Magdeburg l Das Technische Hilfswerk Magdeburg soll 2016 in ein modernes Katastrophenschutzzentrum an der Leipziger Chaussee umziehen. Die Bauarbeiten für den 2,6-Millionen-Bau sollen in einem Jahr
beginnen. Nun fehlen nur noch Genehmigungen.

Derzeit befinde man sich noch im Stadium der Vorplanung, sagt Thorsten Grützner, Sprecher der Bundesanstalt für Immobilienaufgaben (Bima) in Bonn. Die Bundesanstalt ist Bauherrin des neuen Katastrophenschutzzentrums an der Leipziger Chaussee. Das THW wird mit der Bima einen unbefristeten Mietvertrag schließen und - wenn alles klar geht - 2016 in das neue Haus einziehen.

"Die baufachliche Genehmigung wird noch im laufenden Monat erwartet", sagt Grützner auf Nachfrage der Volksstimme. Genau jener Genehmigungserlass kommt vom Bundesministerium für Umwelt, Naturschutz, Bau und Reaktorsicherheit (BMUB). Doch damit nicht genug. Ist die Genehmigung erteilt, muss die Bima noch beim Bundesfinanzministerium die "haushaltsmäßige Anerkennung" beantragen.

Beim THW in Magdeburg wartet man unterdessen schon länger auf grünes Licht für den dringend benötigten Neubau. So liegt der Standort Enckekaserne mitten in einem Wohngebiet. Der um 1900 errichtete Kasernenbau wird vom THW seit 1994 genutzt. Der Platz für die 90 ehrenamtlichen Helfer sowie acht hauptamtlichen Mitarbeiter reicht nicht mehr aus. Größtes Problem sind die zu kleinen Garagen. Dort passen hochwertige technische Geräte nicht mehr rein, sodass diese teilweise bei Wind und Wetter draußen stehen müssen.
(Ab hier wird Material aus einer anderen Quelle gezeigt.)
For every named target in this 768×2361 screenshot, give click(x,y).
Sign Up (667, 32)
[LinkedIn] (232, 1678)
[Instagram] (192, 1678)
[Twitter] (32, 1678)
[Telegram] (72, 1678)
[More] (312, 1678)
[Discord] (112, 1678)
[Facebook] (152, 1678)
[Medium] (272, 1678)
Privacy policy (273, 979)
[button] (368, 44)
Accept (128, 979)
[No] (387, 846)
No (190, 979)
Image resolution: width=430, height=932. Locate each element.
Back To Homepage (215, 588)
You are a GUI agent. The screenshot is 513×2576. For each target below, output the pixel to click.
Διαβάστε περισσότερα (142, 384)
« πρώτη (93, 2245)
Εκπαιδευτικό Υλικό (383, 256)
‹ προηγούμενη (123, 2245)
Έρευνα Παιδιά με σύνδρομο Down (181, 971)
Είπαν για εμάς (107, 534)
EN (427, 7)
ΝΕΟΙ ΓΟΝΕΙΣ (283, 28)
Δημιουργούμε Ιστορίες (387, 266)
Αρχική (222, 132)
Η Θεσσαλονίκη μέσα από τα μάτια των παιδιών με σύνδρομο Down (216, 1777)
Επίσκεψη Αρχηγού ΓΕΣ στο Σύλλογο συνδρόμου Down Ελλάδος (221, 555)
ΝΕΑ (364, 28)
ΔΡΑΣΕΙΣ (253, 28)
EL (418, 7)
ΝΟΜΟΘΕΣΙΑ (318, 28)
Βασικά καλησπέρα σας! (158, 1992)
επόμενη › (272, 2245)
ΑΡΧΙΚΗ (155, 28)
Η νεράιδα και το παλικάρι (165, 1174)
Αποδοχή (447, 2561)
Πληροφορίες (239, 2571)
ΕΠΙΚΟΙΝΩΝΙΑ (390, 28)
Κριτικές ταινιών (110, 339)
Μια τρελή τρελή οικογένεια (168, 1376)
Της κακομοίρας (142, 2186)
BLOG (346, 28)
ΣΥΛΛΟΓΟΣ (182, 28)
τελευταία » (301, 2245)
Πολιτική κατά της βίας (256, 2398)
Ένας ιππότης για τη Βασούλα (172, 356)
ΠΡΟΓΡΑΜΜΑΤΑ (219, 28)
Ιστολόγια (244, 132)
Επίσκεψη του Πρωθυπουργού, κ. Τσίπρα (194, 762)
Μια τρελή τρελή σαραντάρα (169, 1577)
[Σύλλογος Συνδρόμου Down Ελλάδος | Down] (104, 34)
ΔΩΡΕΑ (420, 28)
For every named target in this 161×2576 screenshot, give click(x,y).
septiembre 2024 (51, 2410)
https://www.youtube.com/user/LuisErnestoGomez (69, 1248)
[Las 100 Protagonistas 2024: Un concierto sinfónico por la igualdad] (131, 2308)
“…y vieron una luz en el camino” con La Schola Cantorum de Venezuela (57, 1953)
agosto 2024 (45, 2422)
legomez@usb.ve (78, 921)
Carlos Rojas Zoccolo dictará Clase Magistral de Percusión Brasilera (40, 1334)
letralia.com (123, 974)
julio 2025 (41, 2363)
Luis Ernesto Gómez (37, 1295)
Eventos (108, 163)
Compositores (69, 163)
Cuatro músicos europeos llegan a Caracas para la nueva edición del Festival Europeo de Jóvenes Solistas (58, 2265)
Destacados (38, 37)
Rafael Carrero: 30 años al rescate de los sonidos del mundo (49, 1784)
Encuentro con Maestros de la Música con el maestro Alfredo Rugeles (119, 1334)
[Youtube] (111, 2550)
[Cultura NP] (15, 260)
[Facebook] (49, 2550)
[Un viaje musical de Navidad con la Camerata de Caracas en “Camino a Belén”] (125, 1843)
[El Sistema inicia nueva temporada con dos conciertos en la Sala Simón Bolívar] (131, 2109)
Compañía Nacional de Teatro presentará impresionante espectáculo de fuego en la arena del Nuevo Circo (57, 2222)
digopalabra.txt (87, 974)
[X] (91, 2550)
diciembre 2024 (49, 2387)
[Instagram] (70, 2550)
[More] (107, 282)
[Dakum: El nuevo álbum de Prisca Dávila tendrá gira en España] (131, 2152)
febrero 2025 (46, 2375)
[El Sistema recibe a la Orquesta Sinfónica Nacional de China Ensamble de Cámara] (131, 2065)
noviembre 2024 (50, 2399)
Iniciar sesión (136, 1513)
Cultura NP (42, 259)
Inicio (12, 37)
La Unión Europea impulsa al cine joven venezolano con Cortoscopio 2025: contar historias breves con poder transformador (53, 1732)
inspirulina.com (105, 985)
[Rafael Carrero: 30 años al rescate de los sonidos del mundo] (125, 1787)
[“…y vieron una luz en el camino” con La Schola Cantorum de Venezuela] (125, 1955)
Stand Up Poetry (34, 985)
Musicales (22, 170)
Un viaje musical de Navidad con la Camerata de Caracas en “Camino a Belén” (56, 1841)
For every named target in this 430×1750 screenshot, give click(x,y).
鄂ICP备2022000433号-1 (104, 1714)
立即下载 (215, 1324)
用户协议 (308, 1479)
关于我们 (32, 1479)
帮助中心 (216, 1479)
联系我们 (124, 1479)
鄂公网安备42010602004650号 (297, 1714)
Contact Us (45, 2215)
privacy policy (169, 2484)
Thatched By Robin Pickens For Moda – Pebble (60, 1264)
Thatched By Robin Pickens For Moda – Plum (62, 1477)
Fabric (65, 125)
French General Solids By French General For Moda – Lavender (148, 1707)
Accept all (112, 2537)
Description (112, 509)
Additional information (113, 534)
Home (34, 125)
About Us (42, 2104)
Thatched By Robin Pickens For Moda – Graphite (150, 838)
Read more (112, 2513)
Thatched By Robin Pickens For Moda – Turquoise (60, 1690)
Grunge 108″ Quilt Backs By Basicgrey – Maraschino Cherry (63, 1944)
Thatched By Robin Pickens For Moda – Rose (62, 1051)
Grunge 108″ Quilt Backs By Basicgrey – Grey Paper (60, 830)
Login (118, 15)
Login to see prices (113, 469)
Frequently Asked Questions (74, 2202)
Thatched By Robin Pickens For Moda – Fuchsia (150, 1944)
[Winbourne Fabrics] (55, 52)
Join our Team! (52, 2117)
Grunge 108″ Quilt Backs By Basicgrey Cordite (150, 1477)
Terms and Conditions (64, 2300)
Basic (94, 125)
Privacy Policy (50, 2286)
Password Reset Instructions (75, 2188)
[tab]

Auch bei der Eigentümerin des Hauses, der Bima, wird die Enckekaserne nur noch als "mäßig nutzbar" gelistet.

"Wenn die ministeriellen Genehmigungen noch im laufenden Jahr erfolgen, kann der Fertigstellungstermin Ende 2016 gehalten werden", sagt Bima-Sprecher Grützner zum Zeitplan. Da das Planungsteam in den Startlöchern stehe, könne nach dem Abschluss des Verfahrens sofort mit der Entwurfs- und Ausführungsplanung begonnen werden. "Baustart wäre dann in einem Jahr", so Grützner weiter.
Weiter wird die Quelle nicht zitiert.